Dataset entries
|---|
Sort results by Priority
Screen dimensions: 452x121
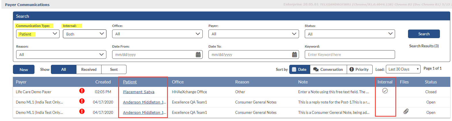[x=359, y=69]
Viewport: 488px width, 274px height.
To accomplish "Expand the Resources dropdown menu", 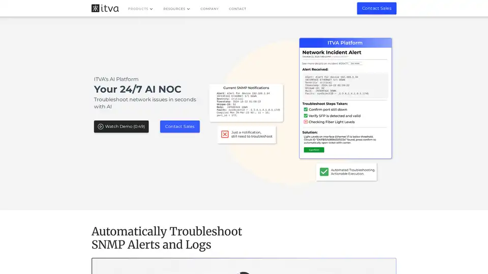I will click(x=174, y=9).
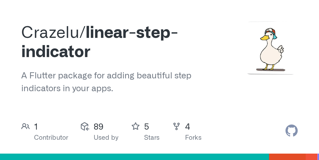Viewport: 319px width, 160px height.
Task: Click the contributor count number 1
Action: point(36,127)
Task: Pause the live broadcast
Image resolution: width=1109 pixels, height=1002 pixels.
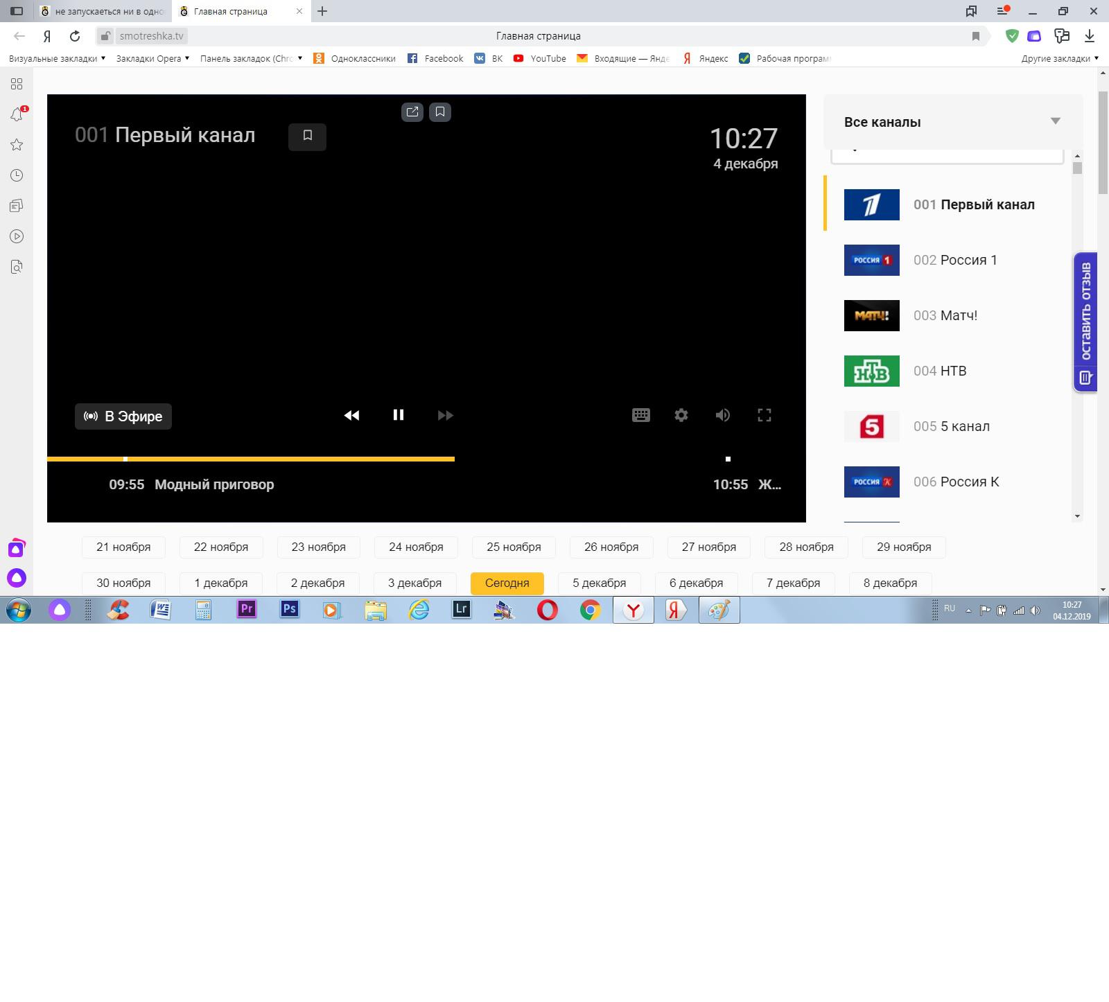Action: click(x=398, y=415)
|---|
The copy should hold exactly the lines from the one containing "Task: Pause the live broadcast" through the final line of the records above, both ends included, and no picture.

Task: Pause the live broadcast
Image resolution: width=1109 pixels, height=1002 pixels.
Action: click(x=398, y=415)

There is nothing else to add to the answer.